As would be expected, creative marketing for these products has kicked into high gear, stretching the meaning of MU. Radiology, in particular, is difficult to define in terms of MU, at least in a first pass at the recent Phase 1 Rule on Medicare and Medicare EHR incentive payments. 

What is the impact of MU on radiology? As a start, the word radiology appears only once in the entire Phase 1 Rule description, which doesn't give diagnostic imaging much to go on. The emphasis is on medication interactions, errors, and public health. Even the Phase 1 Rule requirement for Computerized Physician Order Entry (CPOE) does not include radiology tests. 

What is puzzling is that radiology has led the way in the development and implementation of IT in healthcare. Digital imaging, PACS, voice recognition-based reporting have been mainstream technologies for radiology the past decade. As film has been phased out, so have errors due to missing, lost, or misplaced images. Turnaround times for reports have been slashed from a day or longer to less than an hour at many facilities. And teleradiology has permitted the expertise of specialty radiologists to be available in remote areas, and allowed all-day, every-day coverage at any facility. 

This is not to say that there is not still work to be done. The integration among radiology, cardiology and other ologies is still in its infancy. Most radiology images are distributed via somewhat cumbersome API's in EMR’s. The implementation of images of for anyone everywhere at any time is still a challenge. 

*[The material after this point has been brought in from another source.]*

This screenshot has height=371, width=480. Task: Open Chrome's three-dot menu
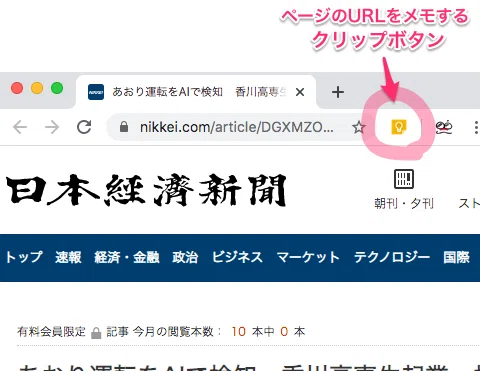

IHE has addressed integration by offering a set of standards that makes this available, and its 2010 Connectathon has shown that vendor implementation is feasible. Unfortunately, vendors typically don’t choose to voluntarily implement standards; they tend to be biased toward using proprietary solutions that lock users into their architecture and products. And this is where the Phase 1 Rule for MU could have drawn a line in the sand by mentioning some of these efforts. 

The Medical Imaging and Technology Alliance (MITA), a lobbying organization for diagnostic imaging, attempted to bring this to the attention of the Dr. Blumenthal, the Director of the Office of the National Coordinator for Healthcare Information Technology (ONC) earlier this year--without any noticeable impact on the Phase 1 Rule. 

So, where and how does the MU regulation address radiology? First, it shows up in the requirement to use a CPOE; however, for radiology this is probably not to be expected until the Phase 2 Rule. Second, drug-to-drug and drug-allergy checks are required, which impacts the modalities that use contrast agents. 

DICOM has defined the capability for substance administration at a modality that allows queries for verification of the supplies to be used. There is an impact on the recording of certain demographic information, such as race and ethnicity, which might impact the data that will be sent to remote readers. Problem lists and diagnosis have to be encoded. 

Also, patients will have to be provided with a copy of their health information, which is a somewhat regular practice as many patients currently are requesting a copy of their images on portable media. Eventually, this data will be automatically uploaded to their Personal Health Record (PHR). There are also privacy and security requirements to protect electronic health information, which is already addressed in radiology via the widespread implementation of audit trails in PACS. 

It will be interesting to see what the Phase 2 and 3 MU ruling will say; hopefully radiology will be addressed in greater detail--in particular the requirement for interconnectivity standards, which are needed to make EHR’s that include imaging a success.